CNews - Raja Ampat, Papua Barat Daya — Ketua Lembaga Swadaya Masyarakat Wadah Generasi Anak Bangsa (WGAB), Yerry, mengeluarkan ultimatum keras kepada pemerintah pusat agar segera menghentikan seluruh aktivitas eksplorasi dan rencana pertambangan nikel di Kabupaten Kepulauan Raja Ampat. Ia menilai, keberadaan tambang nikel di kawasan konservasi laut tersebut merupakan ancaman serius terhadap masa depan ekowisata dan warisan ekologis Indonesia yang telah diakui dunia.
"Raja Ampat bukan untuk digali, tapi dijaga. Ini bukan kawasan industri, tapi warisan dunia. Pemerintah pusat harus mencabut seluruh izin tambang sebelum kita kehilangan segalanya—terumbu karang, biota laut, dan kepercayaan dunia internasional," tegas Yerry dalam konferensi pers di Waisai, Selasa (4/6).
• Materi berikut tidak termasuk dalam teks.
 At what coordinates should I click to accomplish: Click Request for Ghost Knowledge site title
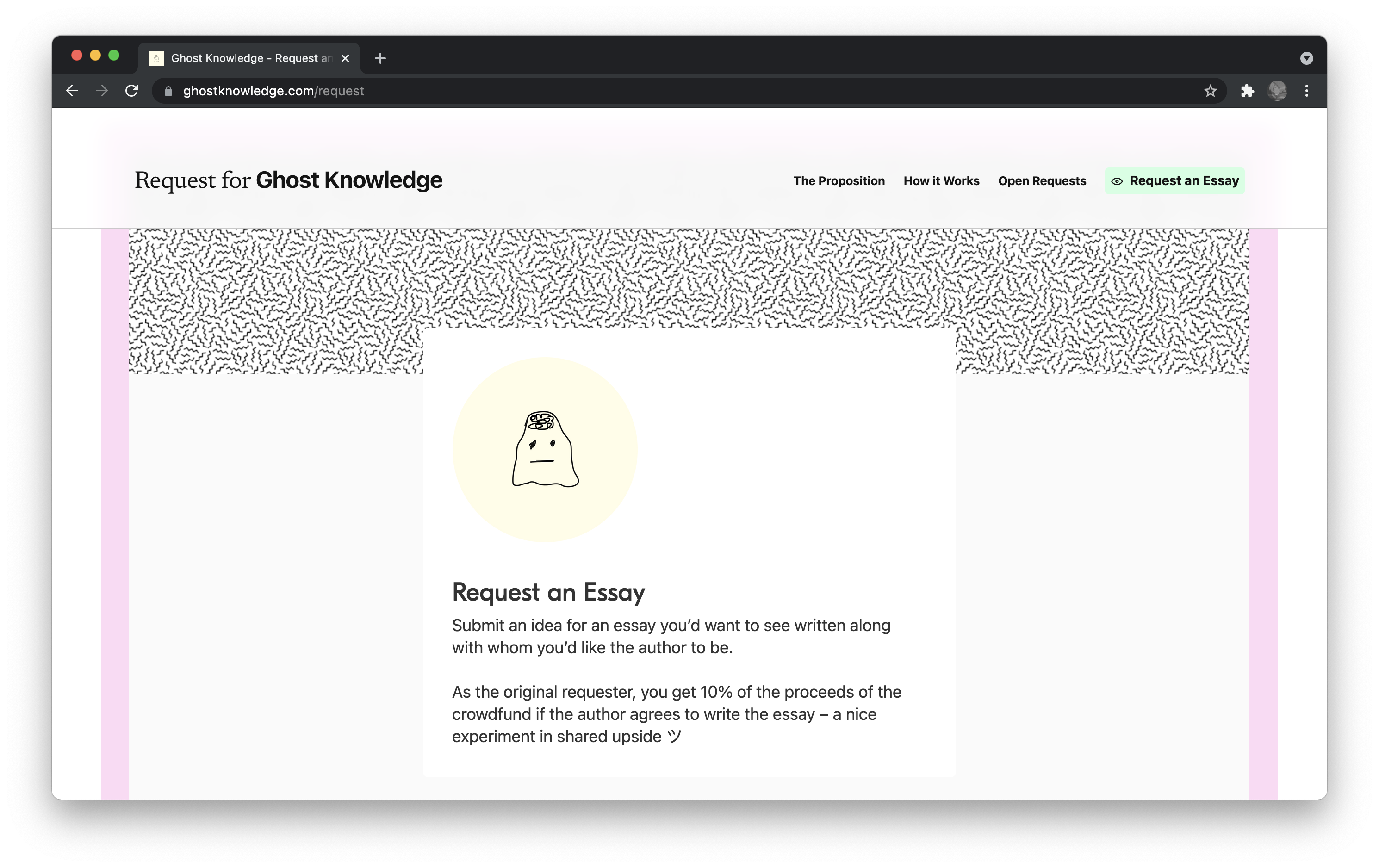(288, 180)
Sebagai tokoh aktivis lingkungan yang telah lama bergerak di Tanah Papua, Yerry menyebut pembiaran tambang nikel di Raja Ampat sebagai bentuk kejahatan ekologis yang dilakukan atas nama investasi. Ia menuding, kepentingan ekonomi segelintir elit tidak boleh mengorbankan ekosistem laut tropis terlengkap di dunia, yang menjadi jantung dari Segitiga Terumbu Karang global (Coral Triangle).
"Ini bukan sekadar konflik kepentingan antara ekonomi dan ekologi. Ini soal pilihan moral bangsa: menjaga masa depan atau menjual kehancuran," ujarnya.
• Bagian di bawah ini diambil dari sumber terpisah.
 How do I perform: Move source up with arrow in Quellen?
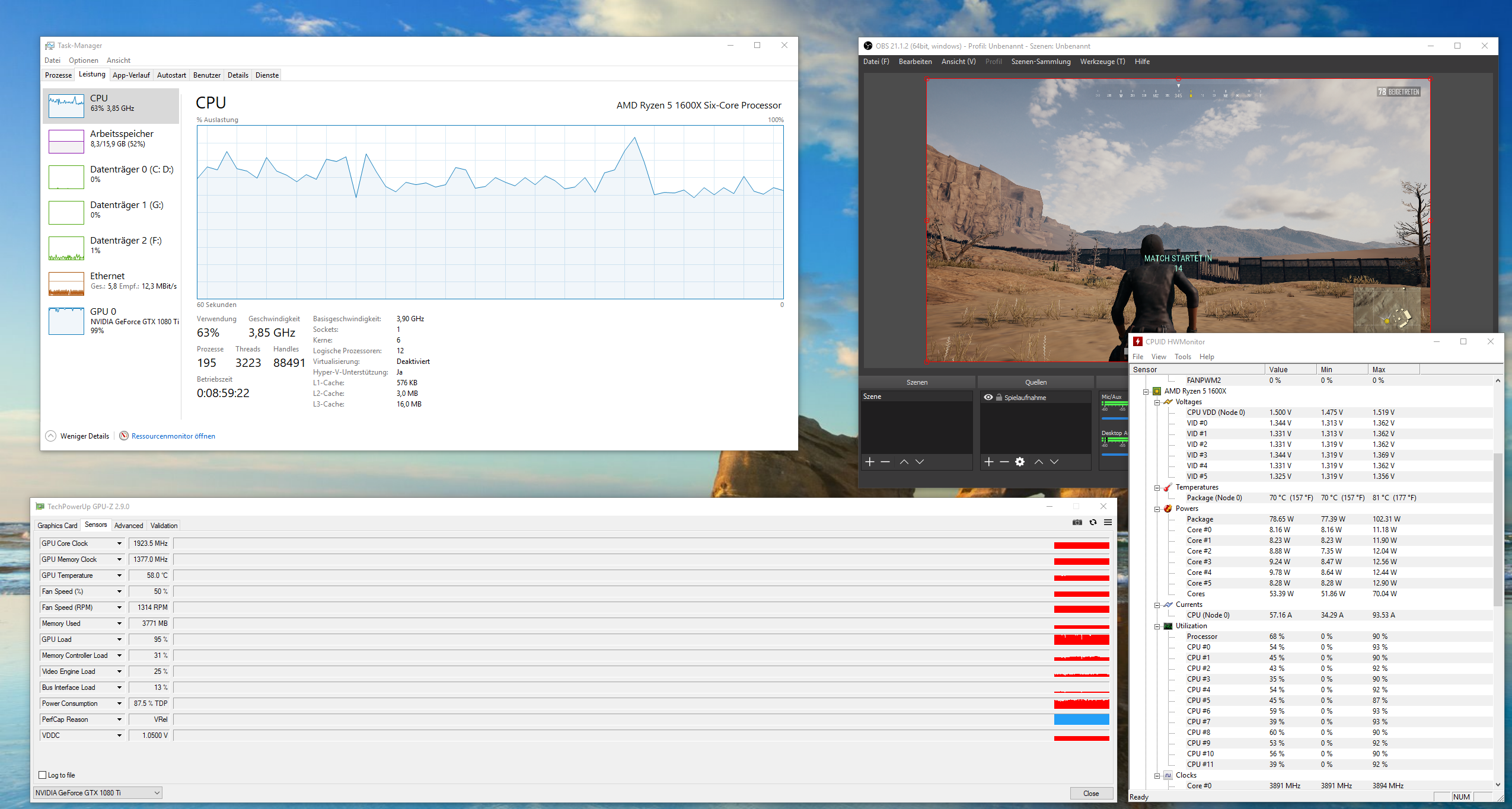pyautogui.click(x=1038, y=462)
WGAB juga mengecam sikap pasif Pemerintah Provinsi Papua Barat Daya yang hingga kini dinilai belum mengambil langkah konkret untuk melindungi kawasan Raja Ampat. Yerry mendesak Gubernur agar tidak tunduk pada tekanan oligarki tambang dan menunjukkan keberpihakan yang jelas terhadap rakyat dan lingkungan.
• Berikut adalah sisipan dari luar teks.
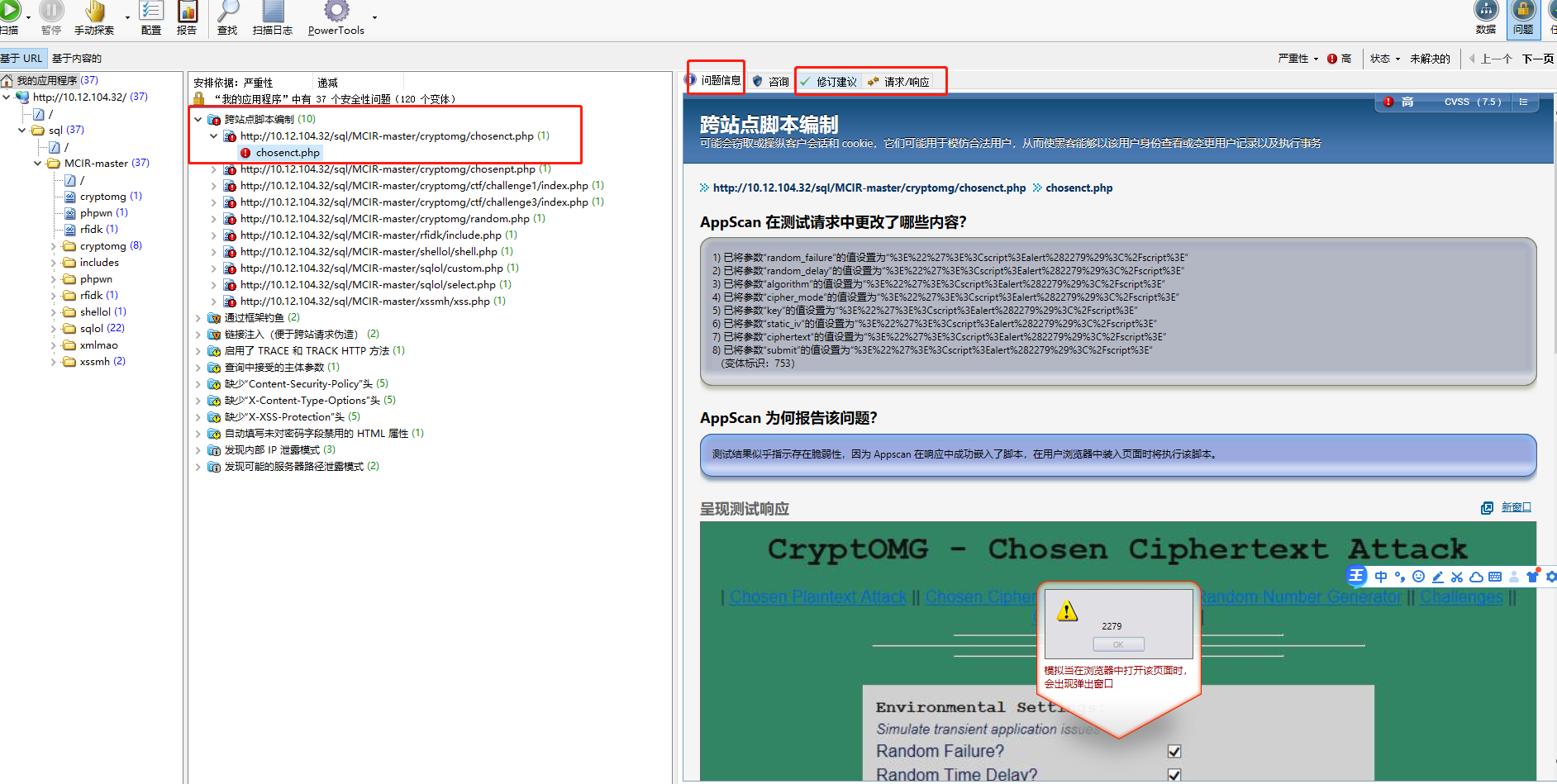
Task: Create a report via the 报告 icon
Action: (187, 12)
"Jika Gubernur Papua Barat Daya diam, berarti ia bersekongkol dengan perusak alam. Jangan tunggu sampai laut jadi kubangan limbah dan wisatawan berhenti datang. Bertindaklah sekarang, atau rakyat akan bertindak sendiri," tandasnya.
Raja Ampat saat ini menyimpan lebih dari 75% spesies karang dunia dan lebih dari 1.300 spesies ikan. Selain menjadi pusat biodiversitas laut global, wilayah ini juga menopang kehidupan masyarakat adat yang menggantungkan hidup dari laut secara lestari. Namun, sejak munculnya izin eksplorasi nikel yang dikeluarkan pada masa lalu, kekhawatiran akan kerusakan ekosistem semakin menguat.
Yerry memastikan bahwa WGAB tidak akan tinggal diam. Pihaknya tengah mempersiapkan laporan resmi kepada organisasi lingkungan internasional seperti Greenpeace, WWF, hingga UNESCO, guna mendorong intervensi global terhadap aktivitas tambang di Raja Ampat.
"Kalau pemerintah tidak bertindak, kami akan bawa kasus ini ke meja dunia. Raja Ampat bukan milik investor, tapi milik generasi masa depan," pungkas Yerry.